Speaking at an Atlantic Council forum, he added that this increased naval visibility is “not just in the Mediterranean, but in the Pacific.”
But the realities of Moscow’s struggling economic situation mean translating a goal of building and maintaining a “great navy” needed to be a world power is “easier said than done,” Bort said.
In the Mediterranean, Bort said Russia wants to be seen “as the indispensable player” in wielding influence there. Examples are its military involvement in Syria and Libya, offering arms sales of sophisticated weapons to former client states, and involvement in regional infrastructure projects.
One long-term goal for Moscow in Libya could be the establishment of a naval presence there, as Russia has “played all sides of the games” in its civil war, he added.
Several times, he said Russia was “punching above its weight” in inserting itself into Mediterranean affairs like the civil wars in Syria and Libya. Moscow also wants to spread its influence through “transactional dealings” with Turkey, Iran, Israel and the Gulf states, nations historically at odds with each other and often also with Russia.
Laura Cooper, deputy assistant secretary of defense for Russia, Ukraine and Eurasia, said at the same event that the Kremlin has been very good “at touting minor [military] deployments” and investments it has made in Mediterranean nations.
The fact is, “Russia does not bring a lot of money to the region,” Bort added.
The Kremlin’s “role of peacemaker isn’t fooling anyone,” Cooper said. There is an “inherent tension in supporting relations with Iran” in Syria and “cozying up with Israel and the Arab countries.”

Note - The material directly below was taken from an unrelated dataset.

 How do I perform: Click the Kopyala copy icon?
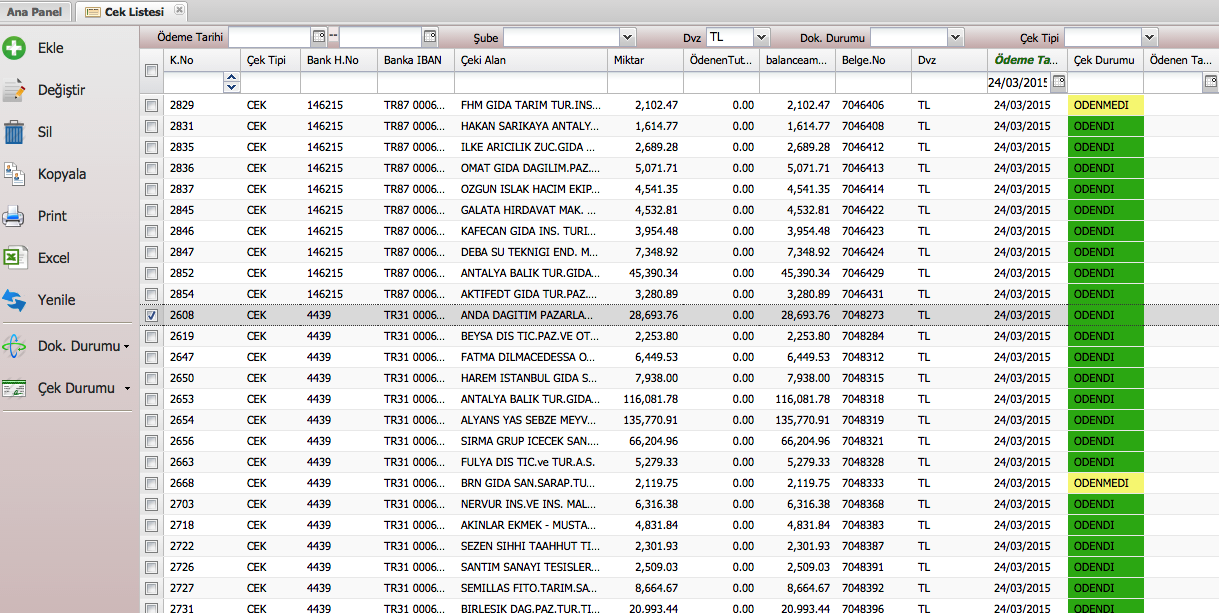point(14,174)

In all these moves, Russia is “dealing in interests” rather than values, Bort said.
Cooper said that, in its maneuverings, Russia “is looking at the next deal it can roll off the line,” like the sales of S-400 and S-300 air defense missile systems to Turkey.
For Turkey, the buy had consequences. Ankara was removed from the F-35 Lightning II Joint Strike Fighter program, and the threat of economic sanctions remains in place over the purchase of the S-400 and its army’s attacks on the U.S.-backed Syrian Democratic Front.
She added, “we’re clear about [consequences for broadening] mil-to-mil relations with Russia,” referring to the F-35 decision and Turkey’s membership in the NATO alliance.
As for how much longer Russia can support President Bashar al Assad, Bort said Moscow has not overstretched itself in the 10-year Syrian civil war. He estimated Russia’s operating cost at $2 billion annually.
Overextension, however, “is in the eye of the beholder.” He added the Russian public doesn’t “understand or care much” about Syria. For all the Kremlin’s efforts in the country in backing Assad, it “has not produced a peace settlement.” As a result, the war continues, and refugee crisis worsens.
The key difference between Washington and Moscow in the Mediterranean comes down to alliances and partnership. Cooper noted that Defense Secretary Lloyd Austin’s first official call was to Jens Stoltenberg, NATO’s secretary general, to re-affirm the American commitment to the alliance.
The refugee crisis from the Syrian and Libyan civil wars, economic and social problems in the African Sahel and Russia’s aggressive behavior in southern Europe has brought new alliance attention to the Mediterranean. The Navy is expected to add two Aegis destroyers to the four already at Naval Station Rota in Spain in the future, partially in response to stepped-up Russian naval activity.
The United States “will continue to be a strong presence” in the region. She said American and European Union investments in civilian projects and providing humanitarian assistance “dwarf” those of Russia.